Effects of dietary copper, citric acid, and microbial phytase on digesta pH and ileal and carcass microbiota of broiler chickens fed a low available phosphorus diet


Aydın A. F. , Pekel A. Y. , Issa G., Demirel G., Patterson P. H.

JOURNAL OF APPLIED POULTRY RESEARCH, cilt.19, ss.422-431, 2010 (SCI İndekslerine Giren Dergi)
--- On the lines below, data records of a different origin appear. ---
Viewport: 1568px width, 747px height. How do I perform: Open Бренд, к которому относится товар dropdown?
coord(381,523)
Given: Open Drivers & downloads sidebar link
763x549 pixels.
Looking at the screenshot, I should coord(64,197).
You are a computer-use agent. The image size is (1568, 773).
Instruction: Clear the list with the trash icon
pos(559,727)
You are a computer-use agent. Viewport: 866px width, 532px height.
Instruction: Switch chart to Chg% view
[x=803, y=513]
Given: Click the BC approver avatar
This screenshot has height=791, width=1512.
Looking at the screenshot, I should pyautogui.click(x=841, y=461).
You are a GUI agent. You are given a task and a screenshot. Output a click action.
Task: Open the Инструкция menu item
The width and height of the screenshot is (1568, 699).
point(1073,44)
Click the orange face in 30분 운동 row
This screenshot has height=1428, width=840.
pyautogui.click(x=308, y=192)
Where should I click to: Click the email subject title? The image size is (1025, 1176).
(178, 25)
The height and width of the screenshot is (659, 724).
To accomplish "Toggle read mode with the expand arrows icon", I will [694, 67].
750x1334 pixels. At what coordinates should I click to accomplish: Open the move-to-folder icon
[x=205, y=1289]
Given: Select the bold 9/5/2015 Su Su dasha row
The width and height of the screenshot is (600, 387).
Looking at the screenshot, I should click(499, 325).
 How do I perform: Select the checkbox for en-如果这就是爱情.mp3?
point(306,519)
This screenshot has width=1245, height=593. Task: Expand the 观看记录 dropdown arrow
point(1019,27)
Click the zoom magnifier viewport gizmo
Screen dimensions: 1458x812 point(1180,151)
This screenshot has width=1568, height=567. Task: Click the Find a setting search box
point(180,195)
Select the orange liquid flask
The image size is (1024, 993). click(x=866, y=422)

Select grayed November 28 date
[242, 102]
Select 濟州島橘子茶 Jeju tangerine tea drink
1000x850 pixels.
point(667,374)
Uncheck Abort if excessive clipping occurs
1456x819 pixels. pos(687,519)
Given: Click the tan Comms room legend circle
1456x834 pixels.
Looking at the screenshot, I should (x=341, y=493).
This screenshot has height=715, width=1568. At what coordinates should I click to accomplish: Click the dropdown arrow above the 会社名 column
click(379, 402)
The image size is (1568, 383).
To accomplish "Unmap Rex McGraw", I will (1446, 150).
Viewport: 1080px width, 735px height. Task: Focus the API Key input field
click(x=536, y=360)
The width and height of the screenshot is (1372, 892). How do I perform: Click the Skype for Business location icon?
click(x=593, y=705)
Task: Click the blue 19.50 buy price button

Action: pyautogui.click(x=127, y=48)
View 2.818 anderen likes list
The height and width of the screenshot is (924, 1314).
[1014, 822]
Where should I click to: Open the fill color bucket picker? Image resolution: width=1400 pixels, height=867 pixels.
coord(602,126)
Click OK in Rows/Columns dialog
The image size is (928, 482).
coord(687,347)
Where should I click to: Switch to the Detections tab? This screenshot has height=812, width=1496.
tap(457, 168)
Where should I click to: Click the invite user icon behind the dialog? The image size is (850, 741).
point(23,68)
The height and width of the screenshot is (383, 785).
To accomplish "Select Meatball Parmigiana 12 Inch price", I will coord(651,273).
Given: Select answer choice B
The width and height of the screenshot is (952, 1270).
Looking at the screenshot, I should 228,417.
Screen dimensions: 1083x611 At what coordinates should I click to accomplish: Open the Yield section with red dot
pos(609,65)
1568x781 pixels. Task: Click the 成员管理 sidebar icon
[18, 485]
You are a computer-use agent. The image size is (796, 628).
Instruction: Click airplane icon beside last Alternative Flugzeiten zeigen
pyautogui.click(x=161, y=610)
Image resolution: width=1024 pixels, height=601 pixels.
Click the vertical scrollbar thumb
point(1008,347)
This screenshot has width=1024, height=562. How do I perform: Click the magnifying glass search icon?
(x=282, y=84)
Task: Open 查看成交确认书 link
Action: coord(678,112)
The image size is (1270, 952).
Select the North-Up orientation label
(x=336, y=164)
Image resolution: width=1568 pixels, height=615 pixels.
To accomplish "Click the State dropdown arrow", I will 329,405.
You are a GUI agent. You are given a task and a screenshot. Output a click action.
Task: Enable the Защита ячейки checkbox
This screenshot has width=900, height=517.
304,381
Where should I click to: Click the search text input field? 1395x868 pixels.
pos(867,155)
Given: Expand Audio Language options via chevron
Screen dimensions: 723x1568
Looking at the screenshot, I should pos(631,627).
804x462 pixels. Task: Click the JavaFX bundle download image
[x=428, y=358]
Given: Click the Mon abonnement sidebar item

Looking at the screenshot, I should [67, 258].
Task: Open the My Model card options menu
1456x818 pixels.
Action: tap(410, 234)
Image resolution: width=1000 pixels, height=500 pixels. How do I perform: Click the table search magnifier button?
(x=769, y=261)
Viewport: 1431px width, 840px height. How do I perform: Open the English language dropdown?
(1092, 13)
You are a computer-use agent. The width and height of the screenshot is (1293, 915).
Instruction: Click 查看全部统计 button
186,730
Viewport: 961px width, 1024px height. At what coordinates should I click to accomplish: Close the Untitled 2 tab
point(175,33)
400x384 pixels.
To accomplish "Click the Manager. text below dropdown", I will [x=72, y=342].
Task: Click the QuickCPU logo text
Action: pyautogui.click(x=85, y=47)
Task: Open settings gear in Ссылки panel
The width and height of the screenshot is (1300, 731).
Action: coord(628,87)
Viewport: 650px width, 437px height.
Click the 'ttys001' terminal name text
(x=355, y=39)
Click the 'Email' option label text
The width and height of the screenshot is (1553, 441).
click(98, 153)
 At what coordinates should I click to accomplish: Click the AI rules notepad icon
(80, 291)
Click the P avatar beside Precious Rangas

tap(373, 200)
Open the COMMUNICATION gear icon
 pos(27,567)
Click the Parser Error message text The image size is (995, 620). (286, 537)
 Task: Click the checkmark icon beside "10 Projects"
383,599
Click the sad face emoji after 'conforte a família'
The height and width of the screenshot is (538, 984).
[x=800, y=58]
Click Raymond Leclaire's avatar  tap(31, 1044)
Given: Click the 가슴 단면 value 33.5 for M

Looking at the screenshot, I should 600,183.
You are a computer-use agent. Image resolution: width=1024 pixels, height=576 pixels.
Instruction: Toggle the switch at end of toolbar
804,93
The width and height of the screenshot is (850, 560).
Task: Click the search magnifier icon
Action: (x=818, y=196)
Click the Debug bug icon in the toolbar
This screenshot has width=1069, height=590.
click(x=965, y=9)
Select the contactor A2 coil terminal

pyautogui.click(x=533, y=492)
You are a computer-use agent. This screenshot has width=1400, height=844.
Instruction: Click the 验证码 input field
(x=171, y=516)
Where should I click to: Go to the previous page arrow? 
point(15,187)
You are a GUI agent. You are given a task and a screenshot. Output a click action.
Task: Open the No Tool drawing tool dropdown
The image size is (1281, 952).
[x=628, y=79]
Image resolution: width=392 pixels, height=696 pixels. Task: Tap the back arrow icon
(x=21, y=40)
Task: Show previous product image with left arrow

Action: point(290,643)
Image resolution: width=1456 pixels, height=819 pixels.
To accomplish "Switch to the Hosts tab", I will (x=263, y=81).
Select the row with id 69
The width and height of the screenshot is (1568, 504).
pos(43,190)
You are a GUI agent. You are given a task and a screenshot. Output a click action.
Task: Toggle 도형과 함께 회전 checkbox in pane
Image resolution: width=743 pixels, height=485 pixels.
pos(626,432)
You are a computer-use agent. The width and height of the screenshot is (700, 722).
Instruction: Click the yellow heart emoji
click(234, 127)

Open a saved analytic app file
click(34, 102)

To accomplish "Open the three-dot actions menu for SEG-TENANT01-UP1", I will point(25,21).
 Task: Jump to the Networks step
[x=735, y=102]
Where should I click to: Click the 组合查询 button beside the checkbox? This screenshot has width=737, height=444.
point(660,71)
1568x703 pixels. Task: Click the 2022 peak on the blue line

  • Cilt numarası: 19 Konu: 4
  • Basım Tarihi: 2010
  • Doi Numarası: 10.3382/japr.2009-00123
  • Dergi Adı: JOURNAL OF APPLIED POULTRY RESEARCH
  • Sayfa Sayısı: ss.422-431

Özet

An experiment was conducted to study the effects of microbial phytase (PHY), citric acid (CA), and Cu proteinate supplementation in broiler chickens (13 to 42 d of age) fed a low available P diet (0.25%) on ileal and carcass microbiota of broiler chickens. A factorial arrangement of treatments (2 x 2 x 2) was used to evaluate 2 levels of PHY (0 and 750 units/kg), Cu (0 and 250 ppm), and CA (0 and 3%). A total of 10,080 birds were placed into 48 floor pens (210 birds per pen) and fed a commercial broiler starter diet until 13 d of age. Addition of 750 phytase units of PHY significantly reduced the log(10) counts for total anaerobic bacteria, Escherichia coli, and coliform bacteria in the ileal digesta of chicks (0.28, 0.22, and 0.59 log(10), respectively). Copper supplementation had no effect on pH or microbial counts in the ileal contents. However, Cu supplementation significantly increased the populations of Staphylococcus (P < 0.01) and lactic acid bacteria (P < 0.001) on the carcass. Citric acid supplementation significantly decreased ileal coliform contents (P < 0.05) but increased the populations of Staphylococcus (P < 0.05), Campylobacter (P < 0.05), and lactic acid bacteria (P < 0.001) on the carcasses. In conclusion, neither 3% CA nor Cu supplementation of broiler diets reduced the numbers of pathogenic bacteria in the ileum or on the carcass, but PHY supplementation might effectively decrease ileal pathogenic bacterial populations and beneficially affect gut health. Future research on how PHY affects the intestinal bacteria of a bird might provide new approaches for microbial mitigation in poultry.